Schon in Bezug auf die reine Hardware macht es betriebswirtschaftlich in vielen Szenarien keinen Sinn mehr, für eine überschaubare Anzahl von Nutzern extra einen Server im Unternehmen anzuschaffen. Von den damit verbundenen Personalkosten für Wartung und Betrieb ganz zu schweigen.

Software in Containern

Auf der Software-Seite ist der Siegeszug des Cloud-Computings eng mit der Container-Technik und dem Erfolg der Open-Source-Lösung Docker verbunden. Die Container-Technik ermöglicht es, Software-Anwendungen und ihre Komponenten in standardisierte Einheiten zu verpacken, die beliebig zwischen Servern und Rechenzentren hin- und hergeschoben und werden. Dies bleibt für die Anwender völlig transparent.

Die zugrunde liegende Hardware, die für die Ausführung dieser Software erforderlich ist, wird dadurch immer weniger zum begrenzenden Faktor. Außerdem lässt sich die verfügbare Leistung in Rechenzentren wesentlich besser ausnutzen, was für geringere Ausführungskosten sorgt. Und der Software-Einsatz lässt sich viel schneller und effizienter skalieren, wenn zu verschiedenen Zeitpunkten einmal mehr und einmal weniger Nutzer gleichzeitig eine Anwendung in Anspruch nehmen.

Freiheit bei den Endgeräten

Entscheidend für den Erfolg des Cloud-Computings ist aber auch die Loslösung von bestimmten Endgeräten, Betriebssystemen und Software-Anwendungen, was die Nutzung einer Cloud-Anwendung angeht. Denn viele Cloud-Dienste nutzen HTML, die Seitenbeschreibungssprache des World Wide Web, für den Aufbau und die Übertragung ihrer Benutzeroberflächen.

Nutzer benötigen dadurch nur noch einen aktuellen Webbrowser auf ihrem Endgerät, zusätzliche Software muss nicht installiert werden. Und es spielt bei geschickter Programmierung keine Rolle mehr, ob man mit einem Laptop, Desktop-PC, Tablet oder Smartphone arbeitet. Alle dieser Formate können aus einer einzigen Cloud-Anwendung heraus bedient werden.

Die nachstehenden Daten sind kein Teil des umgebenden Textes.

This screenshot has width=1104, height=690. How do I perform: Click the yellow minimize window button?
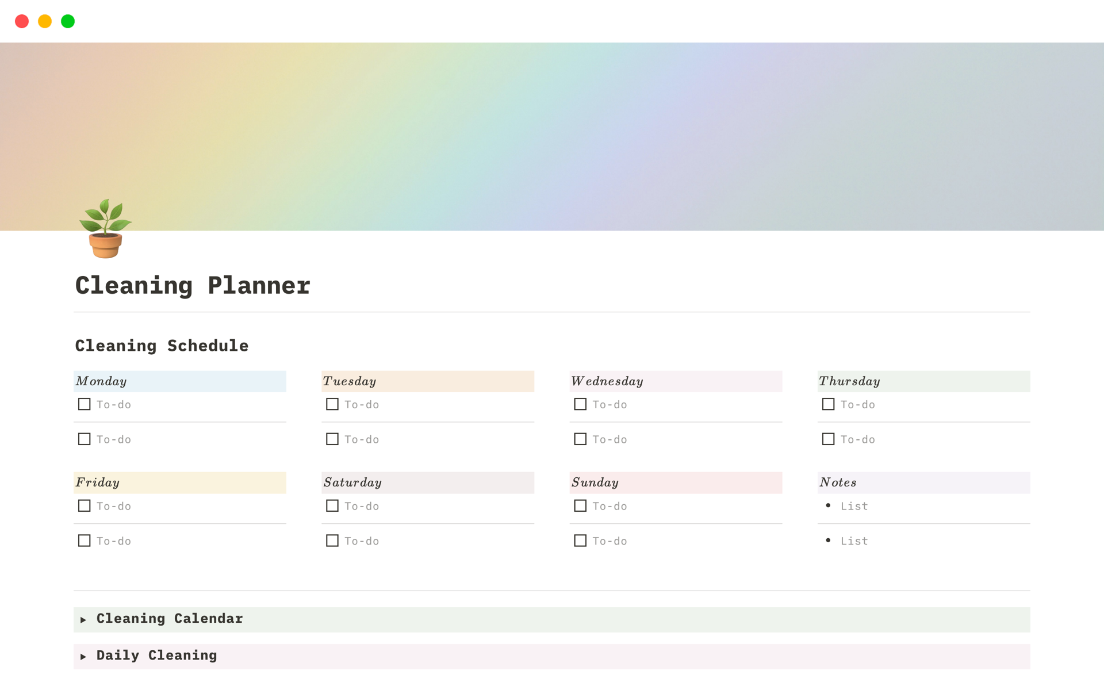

So haben diese verschiedenen Elemente – schnelle Datenverbindungen, Verpackung von Software in Containern und die konsequente Nutzung von Internet-Standards – Cloud-Computing erst möglich gemacht und die Welt der Anwendungs-Dienste revolutioniert. Eine Welt ohne Kraftfahrzeuge und Mobilität scheint uns heute unvorstellbar - eine Welt ohne Cloud-Computing vielleicht schon bald auch.